Female Pelvic Pain 

Pelvic Floor Physical Therapy is a powerful tool for the treatment of pelvic pain.

Pelvic pain can be felt in the lower abdomen, perineum or the pelvis and is considered to be chronic if it lasts longer than 6 months. This can present as an aching pain while others describe it as burning, sharp or stabbing pain. There is frequently a musculoskeletal component such as poor posture, lack of flexibility or strength, core muscle weakness, pelvic floor muscle weakness, sacroiliac joint (SIJ) pain, and past trauma or injury below the waist or involving the spine. Several mechanisms of injury may lead to spasm of the pelvic floor. These include traumatic vaginal delivery, abdominal or pelvic surgery, prolonged driving, occupations that require prolonged sitting (such as office work), gait disturbances, traumatic injury to the back or pelvis, or sexual abuse.

Pelvic floor dysfunction can also arise in response to other common chronic pain syndromes, such as endometriosis, irritable bowel disease, vulvodynia, and interstitial cystitis. A prospective evaluation of patients with chronic pelvic pain of various etiologies found abnormal musculoskeletal findings in 37%, versus 5% of controls (1).

Pelvic floor musculoskeletal disorders are common in women and often go unrecognized during the evaluation of pelvic pain. It is estimated that 40% of diagnostic laparoscopies and 12% of hysterectomies are performed for pelvic pain. Failure to recognize pelvic floor dysfunction contributes to the 24% to 40% negative laparoscopy rate in patients with chronic pelvic pain (2). Many of these patients have a diagnosis that is not surgically correctable or have multiple musculoskeletal and/or neuromuscular causes for their pain, which then persists despite surgery. 
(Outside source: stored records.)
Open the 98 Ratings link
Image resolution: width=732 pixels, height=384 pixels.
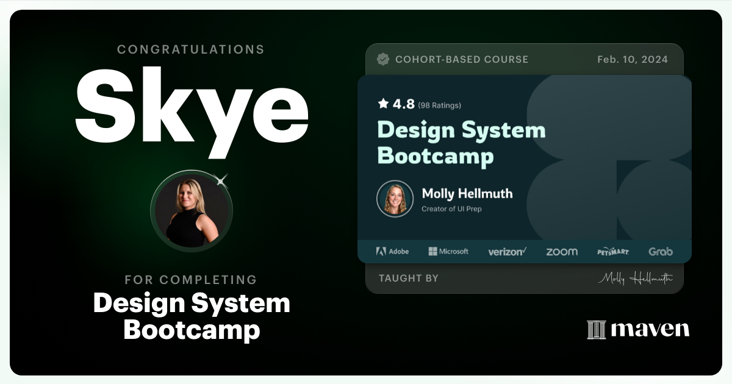coord(439,105)
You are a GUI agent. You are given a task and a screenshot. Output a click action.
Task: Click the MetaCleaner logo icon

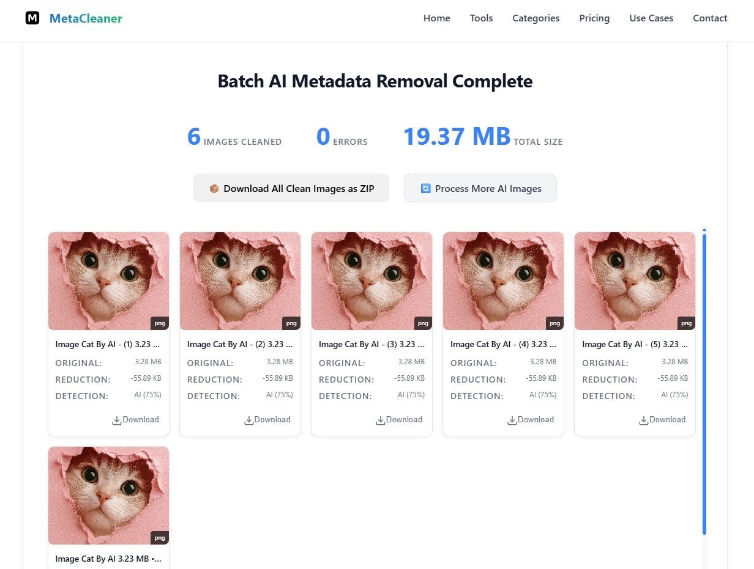click(31, 18)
Female Pelvic Pain Pelvic Floor Physical Therapy at Sarton Physical Therapy

Patients with the following symptoms should be assessed by a Pelvic Floor Physical Therapist:

  • Coccydinia
  • Vulvodynia
  • Pain with intercourse
  • Sacroiliac joint dysfunction that does not respond to traditional physical therapy.
  • Painful bowel movements
  • Interstitial Cystitis
  • Pain with prolonged sitting.

Acute or chronic pelvic pain is often due to musculoskeletal disorders, which may go unrecognized during a traditional pelvic examination. Proper evaluation facilitates the diagnosis of spasm or trigger points, and physical therapy often achieves a major improvement in quality of life.
— Julie Sarton, DPT, WCS


How does Pelvic Floor Physical Therapy Help?

Our evaluation includes an orthopedic musculoskeletal and neuromuscular survey of the spine, pelvis, and hips. We also perform a transvaginal examination to quantify the tension of the pelvic floor and hip musculature. During this examination, we are working to identify the degree of dysfunction and find any musculoskeletal or neuromuscular factors contributing to the patient’s condition. A fundamental component of our treatment is patient education. Most patients have little or no understanding of the musculature within the pelvis. Educating patients about the underlying cause of their pain and providing them with tools to self-treat, where appropriate, is essential. To ensure the best possible results, the therapists at Sarton Physical Therapy always spend an hour with each patient during every appointment.